**Exercise data:**
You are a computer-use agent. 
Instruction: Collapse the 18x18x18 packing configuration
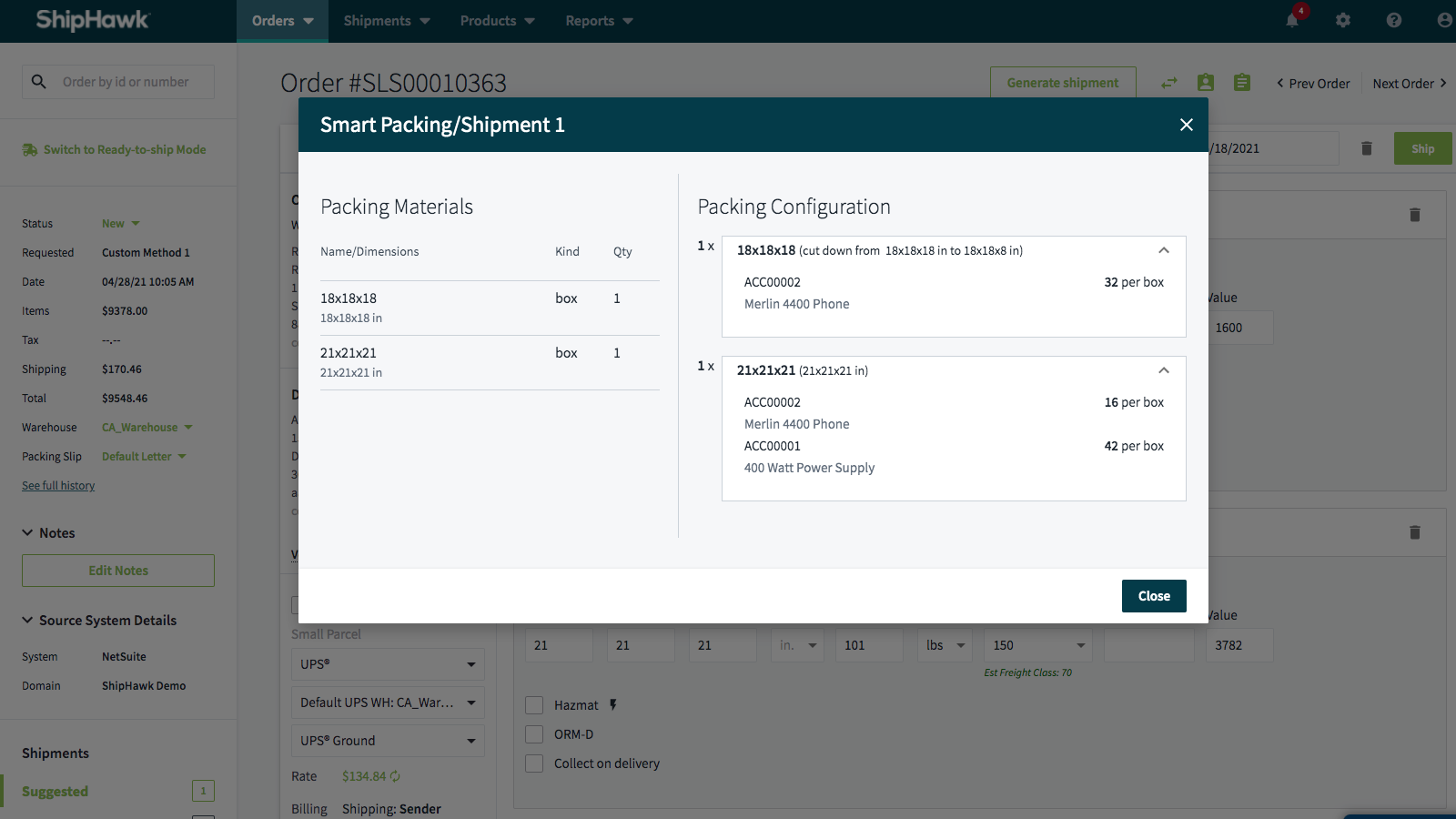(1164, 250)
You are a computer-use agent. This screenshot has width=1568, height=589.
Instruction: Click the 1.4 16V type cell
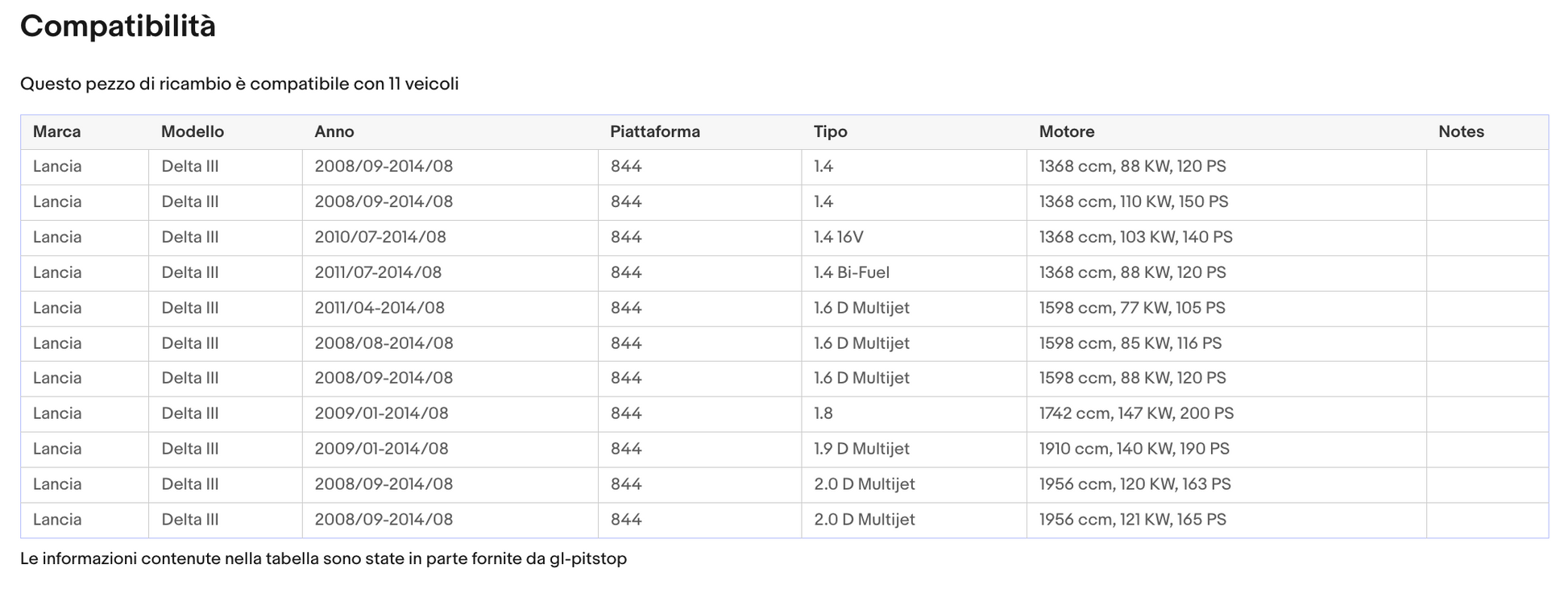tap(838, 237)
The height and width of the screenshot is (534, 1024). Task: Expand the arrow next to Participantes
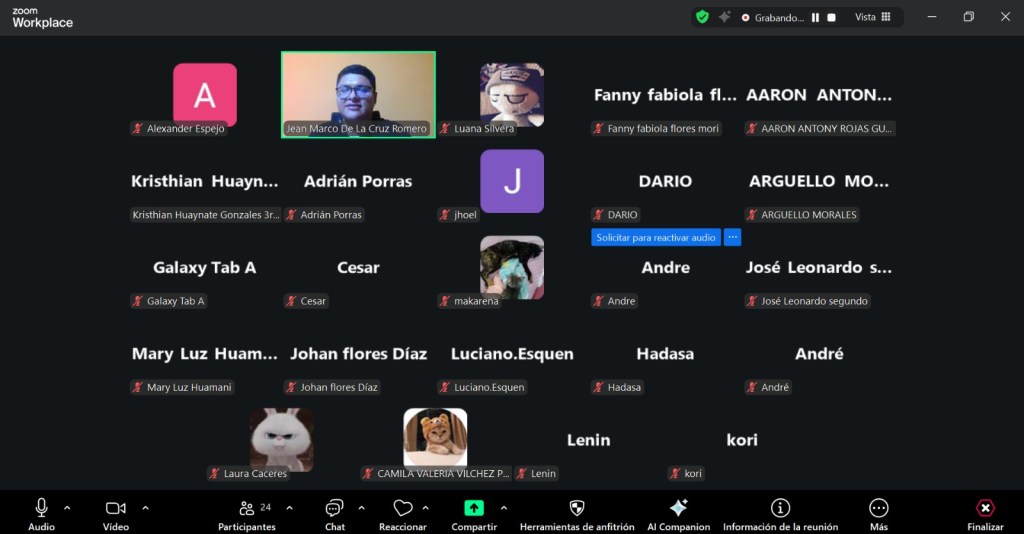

* * *

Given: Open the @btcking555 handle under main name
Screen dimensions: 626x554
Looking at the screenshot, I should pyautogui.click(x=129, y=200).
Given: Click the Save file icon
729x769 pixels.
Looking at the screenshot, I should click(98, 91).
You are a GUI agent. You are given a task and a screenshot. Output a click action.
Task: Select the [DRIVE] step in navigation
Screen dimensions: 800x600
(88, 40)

**Exercise prompt:** From the data, collect all lines where the string "width" appears.

**Output of the task:**
You are a computer-use agent. This screenshot has width=1568, height=589.
The height and width of the screenshot is (534, 1024). Task: Expand the arrow next to Participantes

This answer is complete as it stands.